**WHAT YOU WILL DO**
Whatever appears in the records should be given again exactly, down to the last mark.

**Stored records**
● ● ●

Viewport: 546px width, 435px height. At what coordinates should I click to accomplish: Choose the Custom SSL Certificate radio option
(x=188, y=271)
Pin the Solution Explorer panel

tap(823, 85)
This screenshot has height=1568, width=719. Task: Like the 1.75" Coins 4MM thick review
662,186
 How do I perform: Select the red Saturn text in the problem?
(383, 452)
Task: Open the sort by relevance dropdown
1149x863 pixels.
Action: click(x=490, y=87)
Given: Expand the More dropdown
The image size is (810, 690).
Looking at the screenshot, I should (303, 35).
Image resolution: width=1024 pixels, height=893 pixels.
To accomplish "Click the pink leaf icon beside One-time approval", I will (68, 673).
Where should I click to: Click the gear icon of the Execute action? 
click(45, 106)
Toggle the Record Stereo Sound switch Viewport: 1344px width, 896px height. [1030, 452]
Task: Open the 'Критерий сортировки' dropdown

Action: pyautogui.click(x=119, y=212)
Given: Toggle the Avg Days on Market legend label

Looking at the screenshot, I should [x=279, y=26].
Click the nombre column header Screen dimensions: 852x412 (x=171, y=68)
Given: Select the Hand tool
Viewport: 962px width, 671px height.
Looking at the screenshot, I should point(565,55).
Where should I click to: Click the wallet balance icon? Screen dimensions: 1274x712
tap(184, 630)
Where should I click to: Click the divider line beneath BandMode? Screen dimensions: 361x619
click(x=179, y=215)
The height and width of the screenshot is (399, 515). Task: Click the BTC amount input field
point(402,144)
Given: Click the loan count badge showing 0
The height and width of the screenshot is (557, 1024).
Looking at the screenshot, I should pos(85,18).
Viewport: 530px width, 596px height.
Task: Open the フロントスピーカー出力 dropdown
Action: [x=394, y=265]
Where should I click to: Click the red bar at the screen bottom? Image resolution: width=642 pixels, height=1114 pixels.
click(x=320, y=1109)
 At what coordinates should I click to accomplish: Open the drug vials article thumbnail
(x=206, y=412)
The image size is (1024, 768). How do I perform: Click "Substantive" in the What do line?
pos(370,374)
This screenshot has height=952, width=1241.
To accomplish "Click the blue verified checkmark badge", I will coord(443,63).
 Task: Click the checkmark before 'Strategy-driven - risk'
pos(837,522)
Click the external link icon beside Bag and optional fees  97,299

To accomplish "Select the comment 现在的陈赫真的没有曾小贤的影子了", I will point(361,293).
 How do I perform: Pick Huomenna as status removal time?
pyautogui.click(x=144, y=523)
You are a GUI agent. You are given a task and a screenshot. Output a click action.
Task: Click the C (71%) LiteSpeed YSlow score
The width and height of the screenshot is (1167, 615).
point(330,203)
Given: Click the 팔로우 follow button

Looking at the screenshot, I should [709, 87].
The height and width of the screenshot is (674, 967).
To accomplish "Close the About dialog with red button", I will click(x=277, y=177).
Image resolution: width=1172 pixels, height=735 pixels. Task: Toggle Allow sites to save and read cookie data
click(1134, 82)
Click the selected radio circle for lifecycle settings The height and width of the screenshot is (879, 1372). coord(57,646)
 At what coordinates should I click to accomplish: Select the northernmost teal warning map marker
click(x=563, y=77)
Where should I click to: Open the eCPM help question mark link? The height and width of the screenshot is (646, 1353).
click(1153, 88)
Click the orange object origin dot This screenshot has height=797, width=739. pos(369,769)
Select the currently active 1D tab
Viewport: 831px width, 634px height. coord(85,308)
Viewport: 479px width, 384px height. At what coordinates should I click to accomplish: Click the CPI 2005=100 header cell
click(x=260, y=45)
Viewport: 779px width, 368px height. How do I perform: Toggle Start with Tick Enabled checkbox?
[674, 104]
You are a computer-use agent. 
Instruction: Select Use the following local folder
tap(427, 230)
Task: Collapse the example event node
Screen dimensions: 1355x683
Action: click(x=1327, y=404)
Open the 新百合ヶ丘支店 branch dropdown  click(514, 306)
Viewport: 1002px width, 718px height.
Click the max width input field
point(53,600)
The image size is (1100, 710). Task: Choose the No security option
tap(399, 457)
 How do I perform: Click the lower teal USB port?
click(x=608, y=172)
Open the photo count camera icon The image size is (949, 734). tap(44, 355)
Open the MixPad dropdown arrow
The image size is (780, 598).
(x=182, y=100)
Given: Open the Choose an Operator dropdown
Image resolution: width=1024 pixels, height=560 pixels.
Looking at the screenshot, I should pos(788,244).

● ● ●

**ANSWER TO THE EXERCISE**
Viewport: 546px width, 435px height. At what coordinates should I click to accomplish: Choose the Custom SSL Certificate radio option
(x=188, y=271)
Pin the Solution Explorer panel

tap(823, 85)
This screenshot has height=1568, width=719. Task: Like the 1.75" Coins 4MM thick review
662,186
 How do I perform: Select the red Saturn text in the problem?
(383, 452)
Task: Open the sort by relevance dropdown
1149x863 pixels.
Action: click(x=490, y=87)
Given: Expand the More dropdown
The image size is (810, 690).
Looking at the screenshot, I should (303, 35).
Image resolution: width=1024 pixels, height=893 pixels.
To accomplish "Click the pink leaf icon beside One-time approval", I will (68, 673).
Where should I click to: Click the gear icon of the Execute action? 
click(45, 106)
Toggle the Record Stereo Sound switch Viewport: 1344px width, 896px height. [1030, 452]
Task: Open the 'Критерий сортировки' dropdown

Action: pyautogui.click(x=119, y=212)
Given: Toggle the Avg Days on Market legend label

Looking at the screenshot, I should [x=279, y=26].
Click the nombre column header Screen dimensions: 852x412 (x=171, y=68)
Given: Select the Hand tool
Viewport: 962px width, 671px height.
Looking at the screenshot, I should point(565,55).
Where should I click to: Click the wallet balance icon? Screen dimensions: 1274x712
tap(184, 630)
Where should I click to: Click the divider line beneath BandMode? Screen dimensions: 361x619
click(x=179, y=215)
The height and width of the screenshot is (399, 515). Task: Click the BTC amount input field
point(402,144)
Given: Click the loan count badge showing 0
The height and width of the screenshot is (557, 1024).
Looking at the screenshot, I should pos(85,18).
Viewport: 530px width, 596px height.
Task: Open the フロントスピーカー出力 dropdown
Action: [x=394, y=265]
Where should I click to: Click the red bar at the screen bottom? Image resolution: width=642 pixels, height=1114 pixels.
click(x=320, y=1109)
 At what coordinates should I click to accomplish: Open the drug vials article thumbnail
(x=206, y=412)
The image size is (1024, 768). How do I perform: Click "Substantive" in the What do line?
pos(370,374)
This screenshot has height=952, width=1241.
To accomplish "Click the blue verified checkmark badge", I will coord(443,63).
 Task: Click the checkmark before 'Strategy-driven - risk'
pos(837,522)
Click the external link icon beside Bag and optional fees  97,299

To accomplish "Select the comment 现在的陈赫真的没有曾小贤的影子了", I will point(361,293).
 How do I perform: Pick Huomenna as status removal time?
pyautogui.click(x=144, y=523)
You are a GUI agent. You are given a task and a screenshot. Output a click action.
Task: Click the C (71%) LiteSpeed YSlow score
The width and height of the screenshot is (1167, 615).
point(330,203)
Given: Click the 팔로우 follow button

Looking at the screenshot, I should [709, 87].
The height and width of the screenshot is (674, 967).
To accomplish "Close the About dialog with red button", I will click(x=277, y=177).
Image resolution: width=1172 pixels, height=735 pixels. Task: Toggle Allow sites to save and read cookie data
click(1134, 82)
Click the selected radio circle for lifecycle settings The height and width of the screenshot is (879, 1372). coord(57,646)
 At what coordinates should I click to accomplish: Select the northernmost teal warning map marker
click(x=563, y=77)
Where should I click to: Open the eCPM help question mark link? The height and width of the screenshot is (646, 1353).
click(1153, 88)
Click the orange object origin dot This screenshot has height=797, width=739. pos(369,769)
Select the currently active 1D tab
Viewport: 831px width, 634px height. coord(85,308)
Viewport: 479px width, 384px height. At what coordinates should I click to accomplish: Click the CPI 2005=100 header cell
click(x=260, y=45)
Viewport: 779px width, 368px height. How do I perform: Toggle Start with Tick Enabled checkbox?
[674, 104]
You are a computer-use agent. 
Instruction: Select Use the following local folder
tap(427, 230)
Task: Collapse the example event node
Screen dimensions: 1355x683
Action: click(x=1327, y=404)
Open the 新百合ヶ丘支店 branch dropdown  click(514, 306)
Viewport: 1002px width, 718px height.
Click the max width input field
point(53,600)
The image size is (1100, 710). Task: Choose the No security option
tap(399, 457)
 How do I perform: Click the lower teal USB port?
click(x=608, y=172)
Open the photo count camera icon The image size is (949, 734). tap(44, 355)
Open the MixPad dropdown arrow
The image size is (780, 598).
(x=182, y=100)
Given: Open the Choose an Operator dropdown
Image resolution: width=1024 pixels, height=560 pixels.
Looking at the screenshot, I should pos(788,244).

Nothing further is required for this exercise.